If you tell her that as an American you feel a bit spoiled and privileged to have never had to go through what the people of Ukraine are now enduring, she answers, “I don’t think you are spoiled – you are blessed. It is an honor to be an American. God uses America. Truly, it is an opportunity to help others.” She said her family’s ability to travel to an area of the world now torn by conflict is aided by their American citizenship. “An American passport is a golden ticket,” she said. 

Local businesses and individuals have shown much generosity. “In the Treasure Valley, there has been an outpouring of love and caring,” said Lidia.

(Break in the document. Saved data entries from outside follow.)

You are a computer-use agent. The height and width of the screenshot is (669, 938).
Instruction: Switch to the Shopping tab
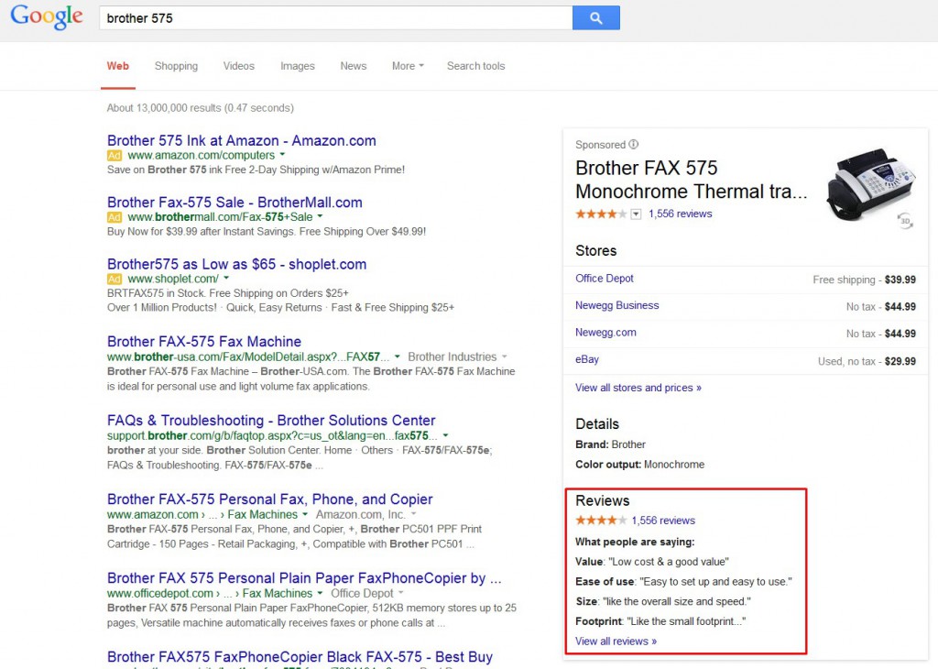(x=176, y=66)
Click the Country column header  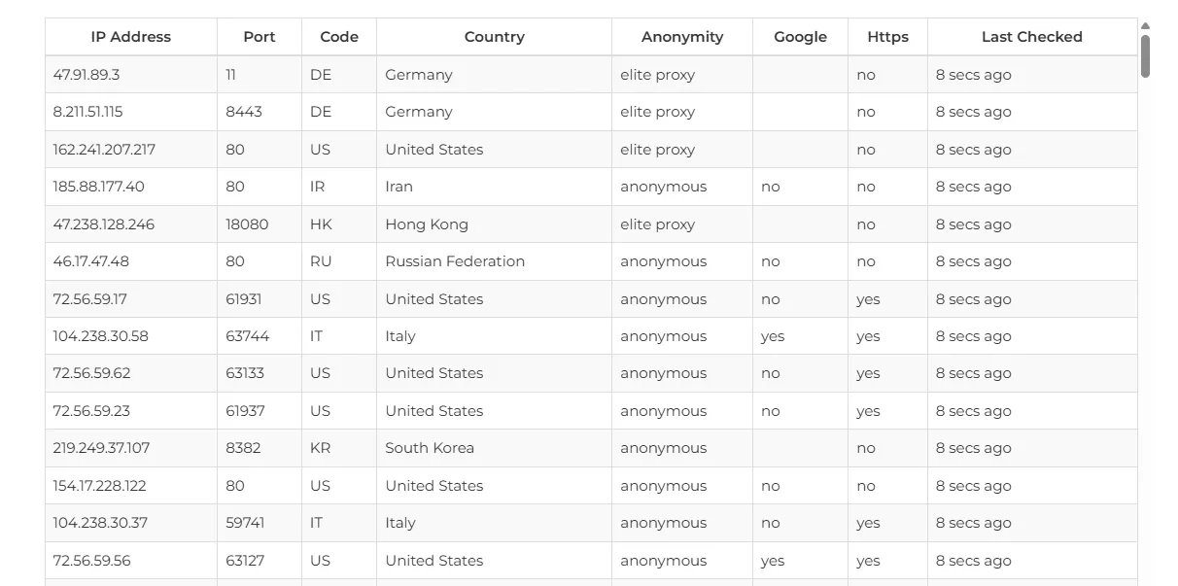pos(494,36)
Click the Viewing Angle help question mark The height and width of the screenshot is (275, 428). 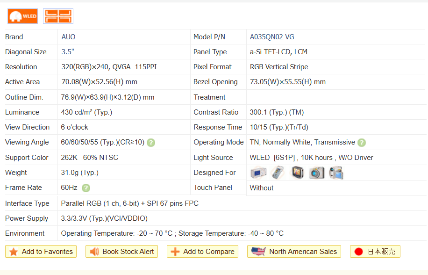point(151,143)
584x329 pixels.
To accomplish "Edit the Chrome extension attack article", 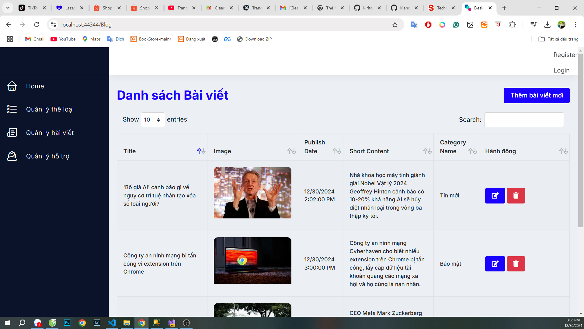I will (x=495, y=264).
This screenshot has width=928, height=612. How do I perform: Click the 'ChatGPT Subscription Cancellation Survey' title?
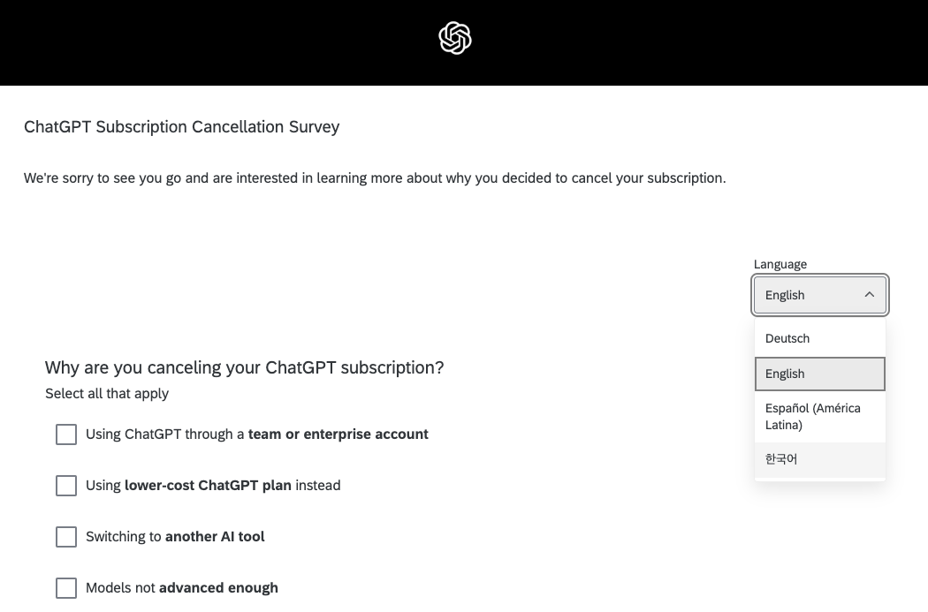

For example: 

  • Kryptek Outdoor Group of Eagle donated boxes of camouflage clothes and gear that she and Yuriy packed into five suitcases. “We prayed over the five suitcases and they all made it safely [through the overseas flight], including one that was broken and taped together.”
  • The Full Gospel Slavic Church in Meridian donated boxes and boxes of flashlights and first aid items such as antiseptics.
  • Reflex Tactical Idaho in Nampa donated two bulletproof vests and is working on donating more.
  • Cosmo Zimick, owner of Empty Hand Combat in Nampa, made a financial donation through a collection he took up at his dojo.
  • Christian Faith Center, where Lidia and Yuriy attend Sunday services at the Slavic campus in Caldwell, has also donated money.

As for Yuriy, Lidia prays for his safety and believes God will watch over him – and this is where she summons up her own courage. “I’m trying to turn my wife emotions off – that would be fear. My sister says, ‘If God plans something, He provides something for His projects, and God provides safety for His projects as well’. I truly believe Yuriy will be safe. This is no time for emotions. This is a time for salvation in Ukraine, for help and hope. 

“I pray for this horror to end. That’s for God to end it, but I can do what’s in my own hands to do.”